4) Similarly, drinking water that is ice cold may sound good but it's liable to give you stomach cramps when you're very hot. Your drinking water shouldn't be more than slightly cool.
@0xabad1dea 5) organize an ecoterrorist group to stop every coal plant and datacenter you can reach -
y'all I know that if you have AC (most houses here don't) then obviously the windows should stay closed, or if you have good insulation (lol, whoever rated our apartment was clearly doing some creative math to avoid falling beneath the current legal minimum) that not opening the windows might work out better, assuming you did close the curtains.
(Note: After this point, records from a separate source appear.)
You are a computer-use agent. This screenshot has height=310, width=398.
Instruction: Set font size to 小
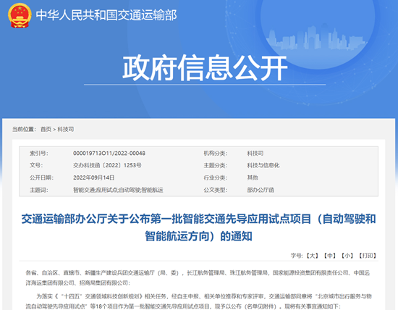pos(347,256)
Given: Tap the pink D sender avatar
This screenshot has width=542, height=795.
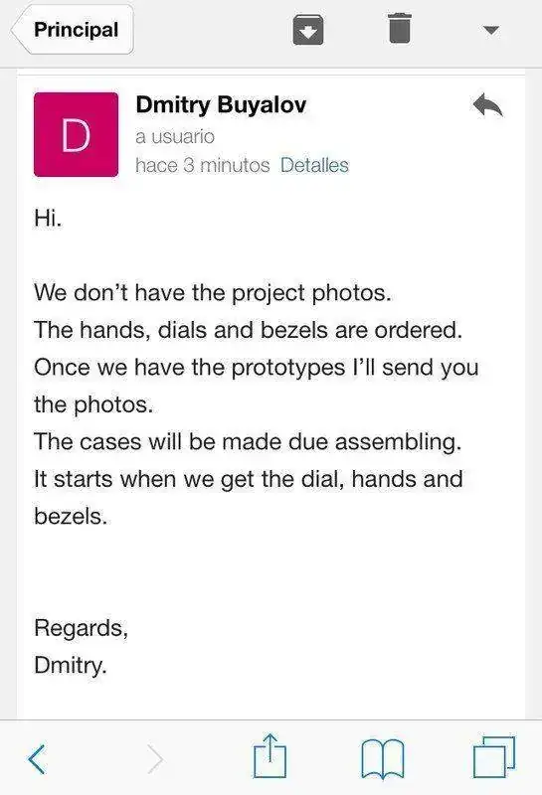Looking at the screenshot, I should 77,135.
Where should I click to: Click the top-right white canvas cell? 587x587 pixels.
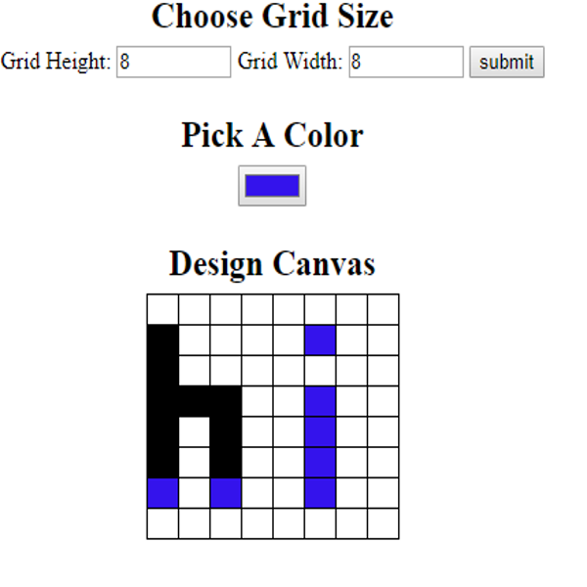pos(383,309)
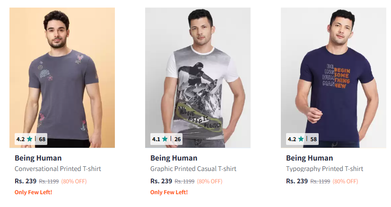Click the 4.2 rating badge with 68 reviews
391x207 pixels.
31,139
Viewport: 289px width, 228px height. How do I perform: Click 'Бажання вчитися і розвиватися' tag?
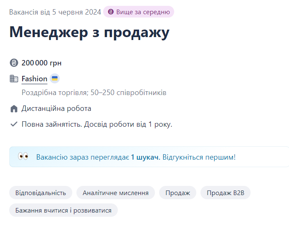tap(63, 210)
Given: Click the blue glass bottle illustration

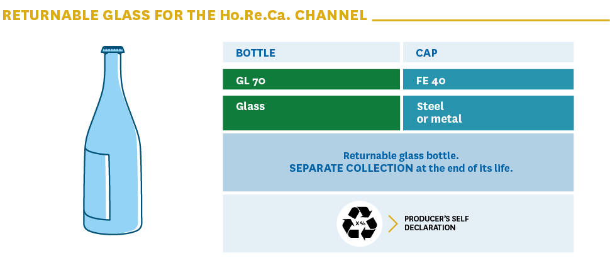Looking at the screenshot, I should (113, 140).
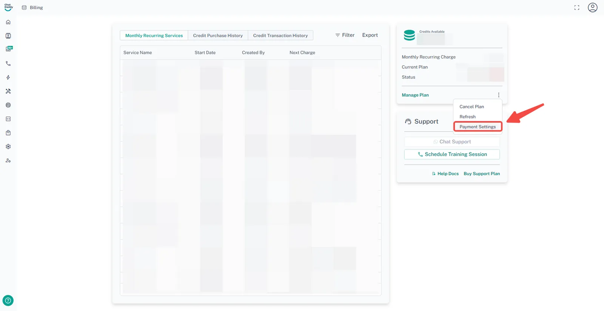The height and width of the screenshot is (311, 604).
Task: Open the inbox icon with 99+ badge
Action: (x=9, y=49)
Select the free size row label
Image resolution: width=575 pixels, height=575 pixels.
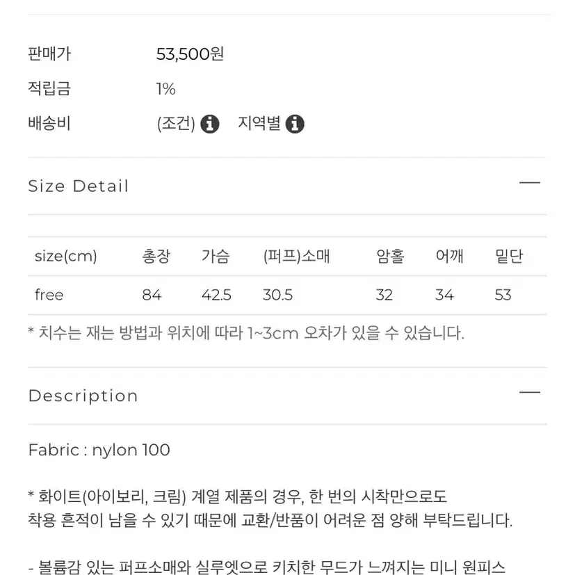point(49,295)
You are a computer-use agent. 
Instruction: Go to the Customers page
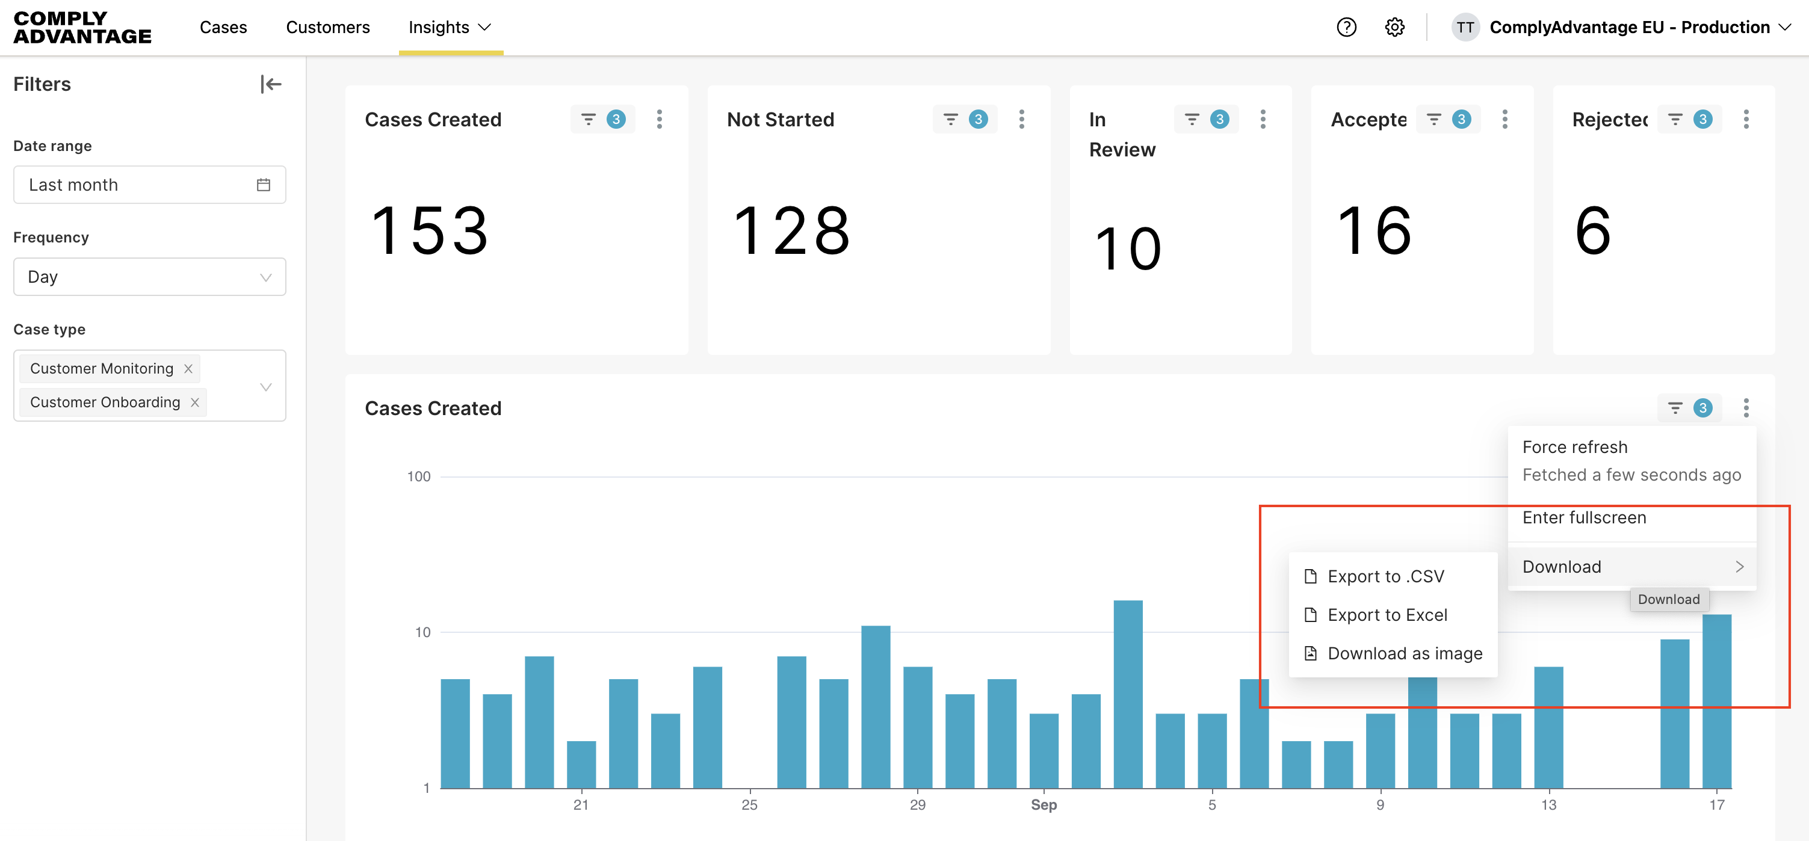[327, 27]
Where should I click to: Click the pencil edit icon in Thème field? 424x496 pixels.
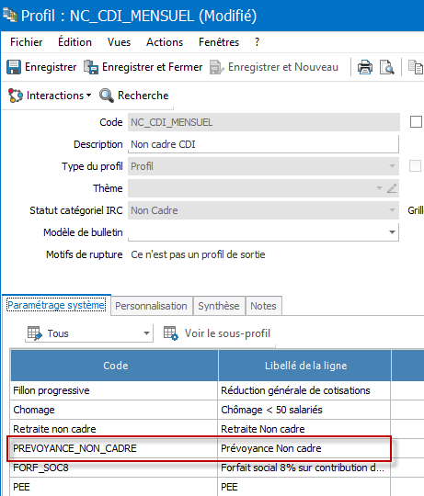[x=392, y=188]
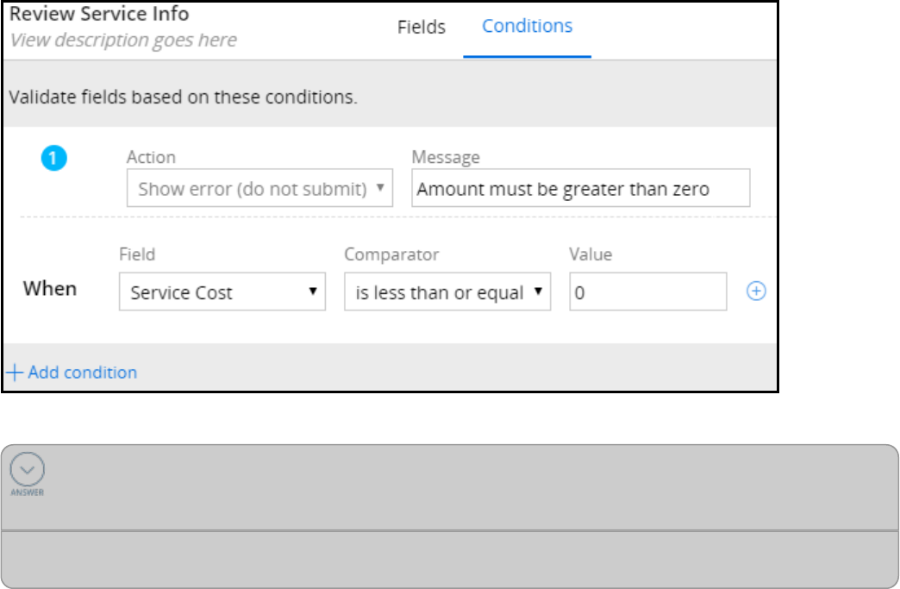The height and width of the screenshot is (589, 900).
Task: Expand the Comparator dropdown
Action: coord(447,292)
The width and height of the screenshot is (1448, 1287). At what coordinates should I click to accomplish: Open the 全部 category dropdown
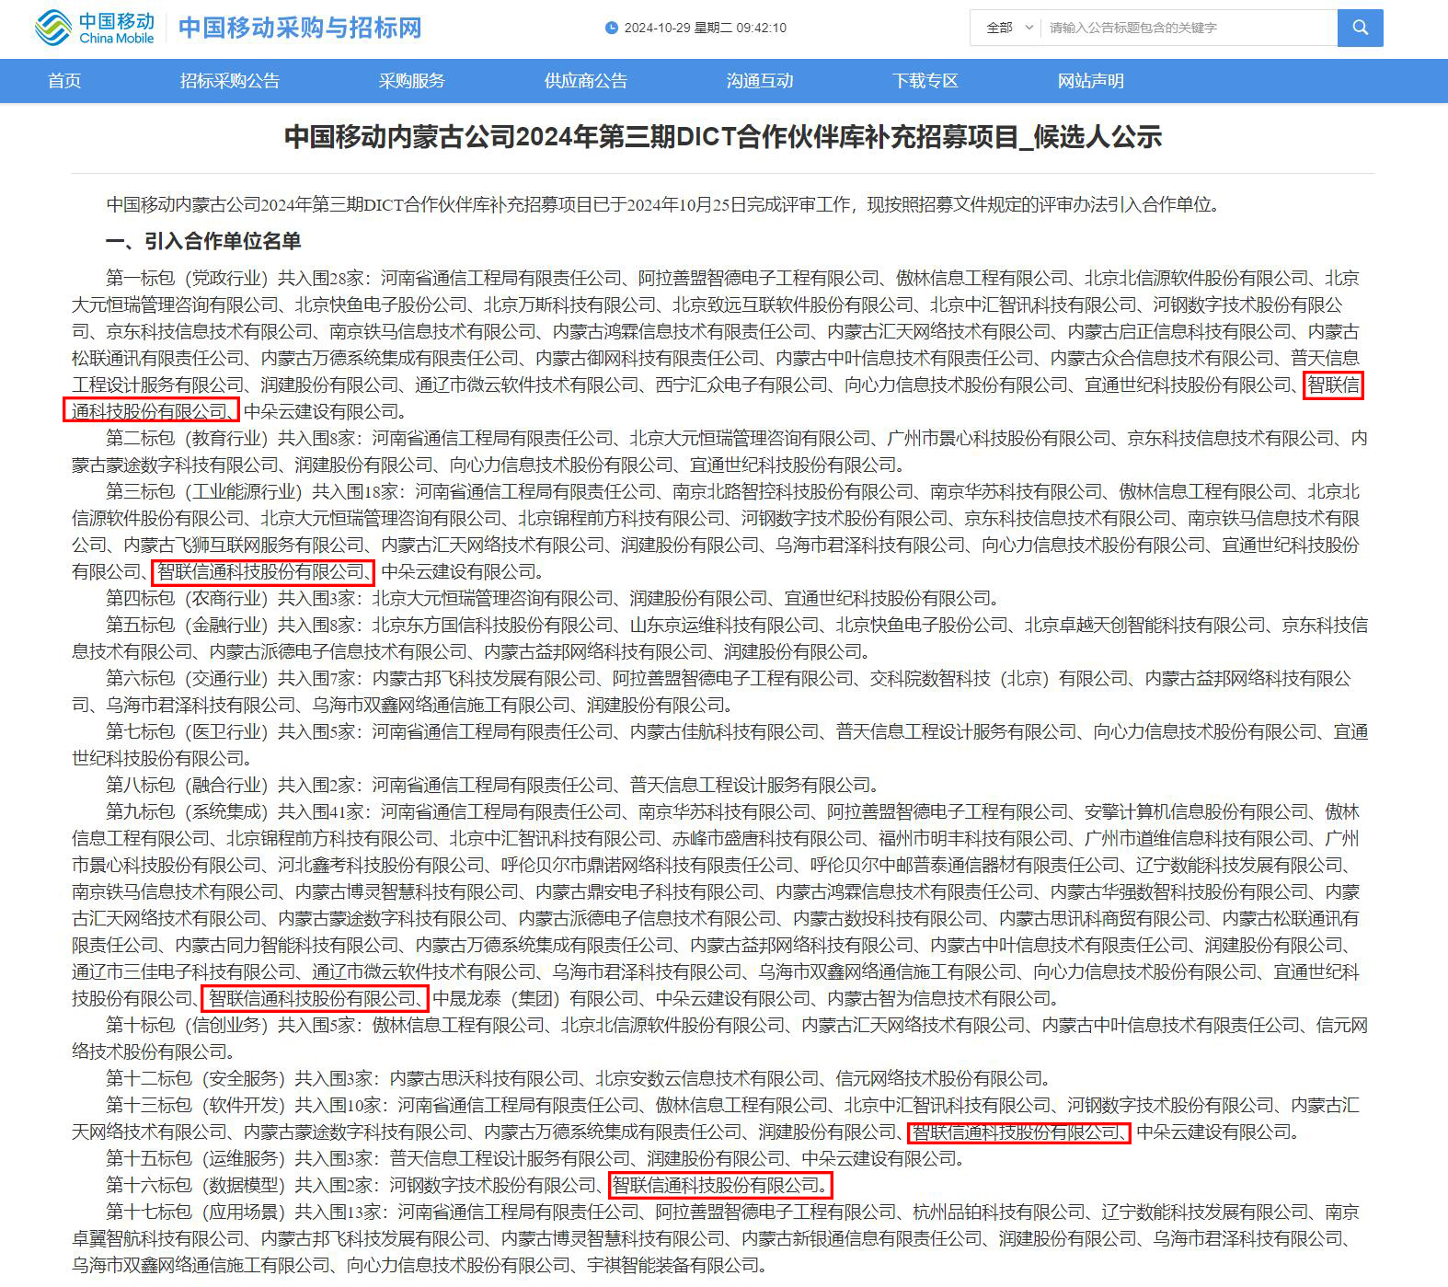[1009, 28]
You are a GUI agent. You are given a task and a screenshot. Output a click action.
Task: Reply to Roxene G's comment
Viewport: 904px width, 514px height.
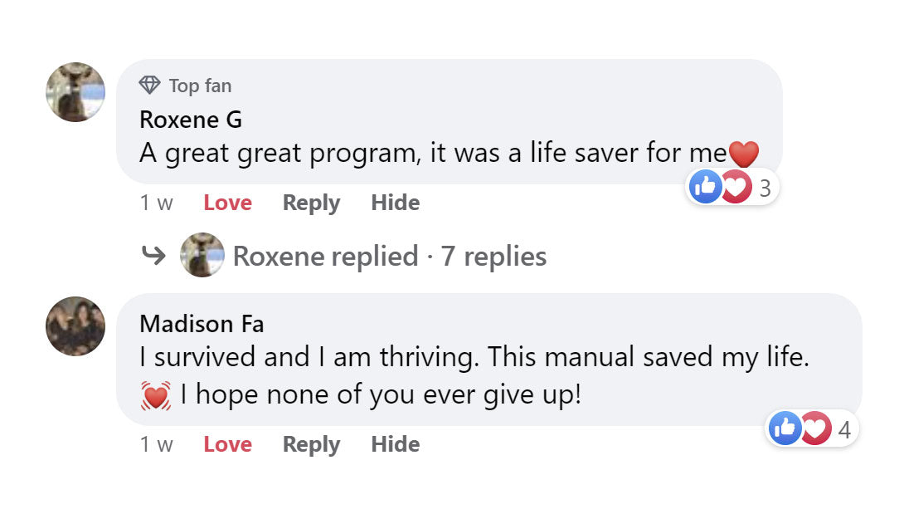[x=311, y=203]
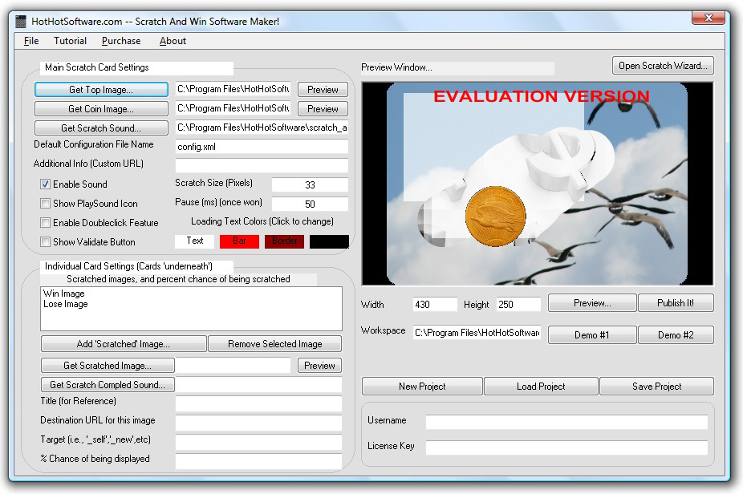Click the Save Project button

click(x=656, y=387)
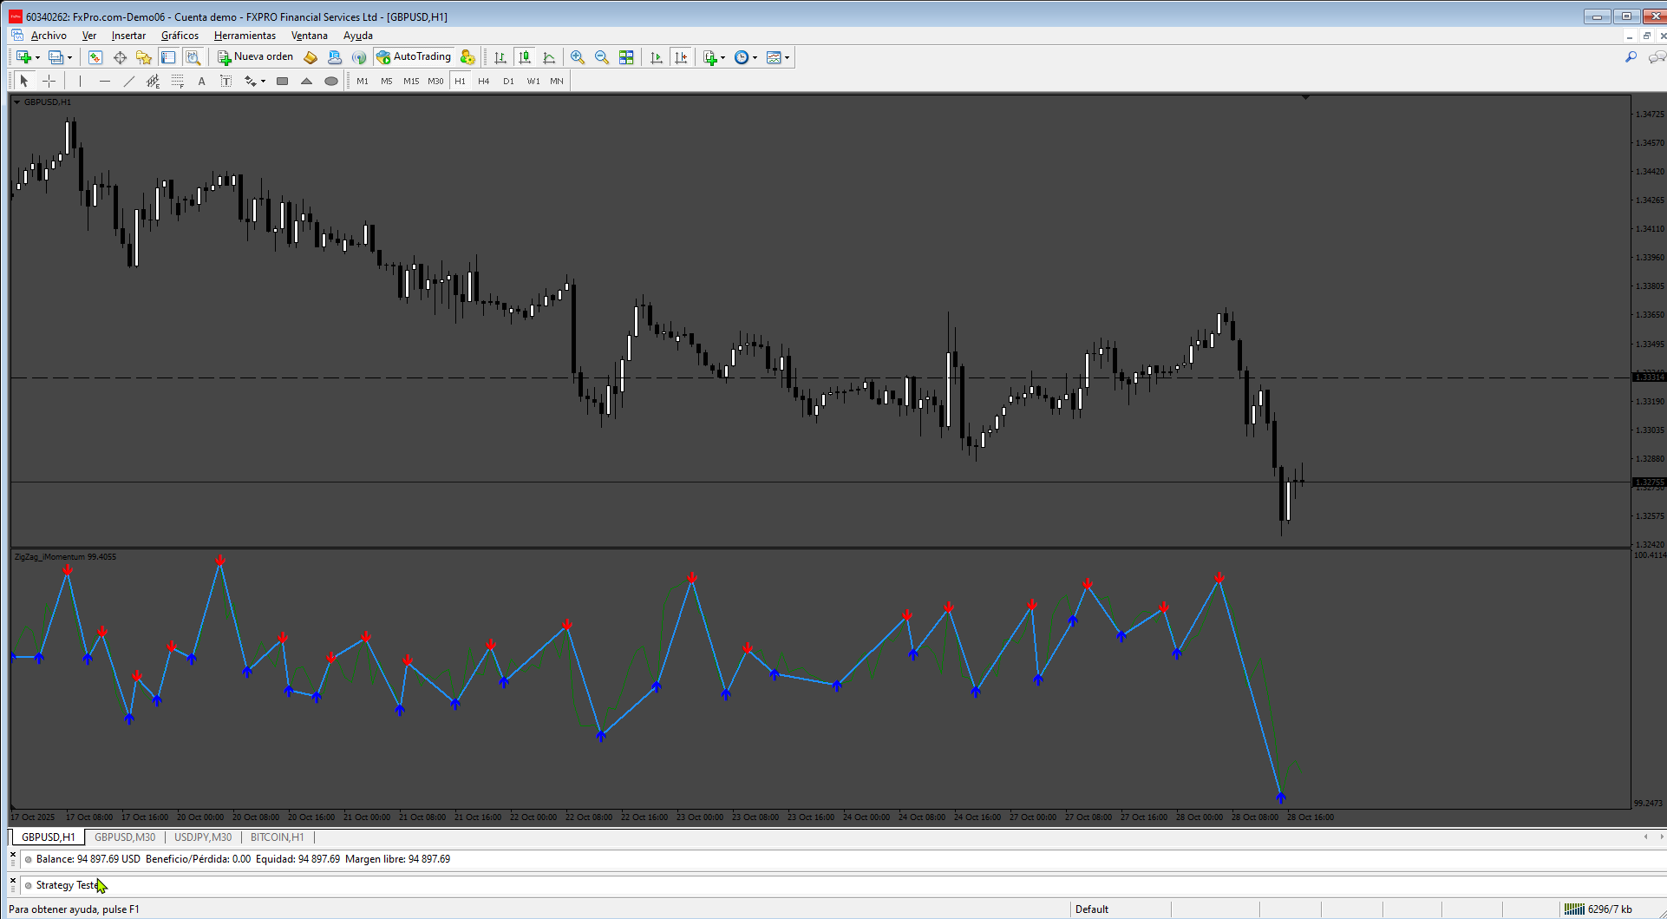1667x919 pixels.
Task: Toggle chart shift option
Action: coord(681,57)
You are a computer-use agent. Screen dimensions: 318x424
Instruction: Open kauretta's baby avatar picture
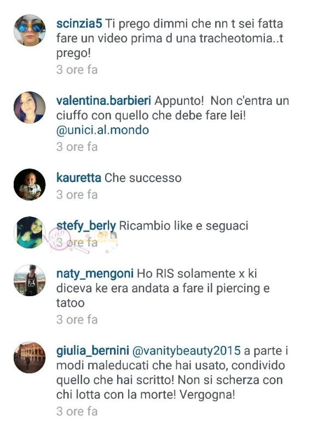30,185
But right now Northern Europe is full of people sitting in greenhouse ovens who tell themselves that opening the windows would be counter-productive because outside is where the heat is
I have spent most of my life in places with hot, humid summers like we're having in NL right now and I know what to do when there's no AC. I'm cool and comfortable at the moment in a house with no AC and poor insulation because I'm very proactive about getting the curtains closed and windows open early in the morning before sun hitting glass starts to heat up the house.@0xabad1dea for me it's that time of the year to leave all non-bedroom and non-East facing windows open during the night* because the low of the day is before I get up to close. I'm only closing them once the breeze stops or the breeze is hot.
Edit: during the night.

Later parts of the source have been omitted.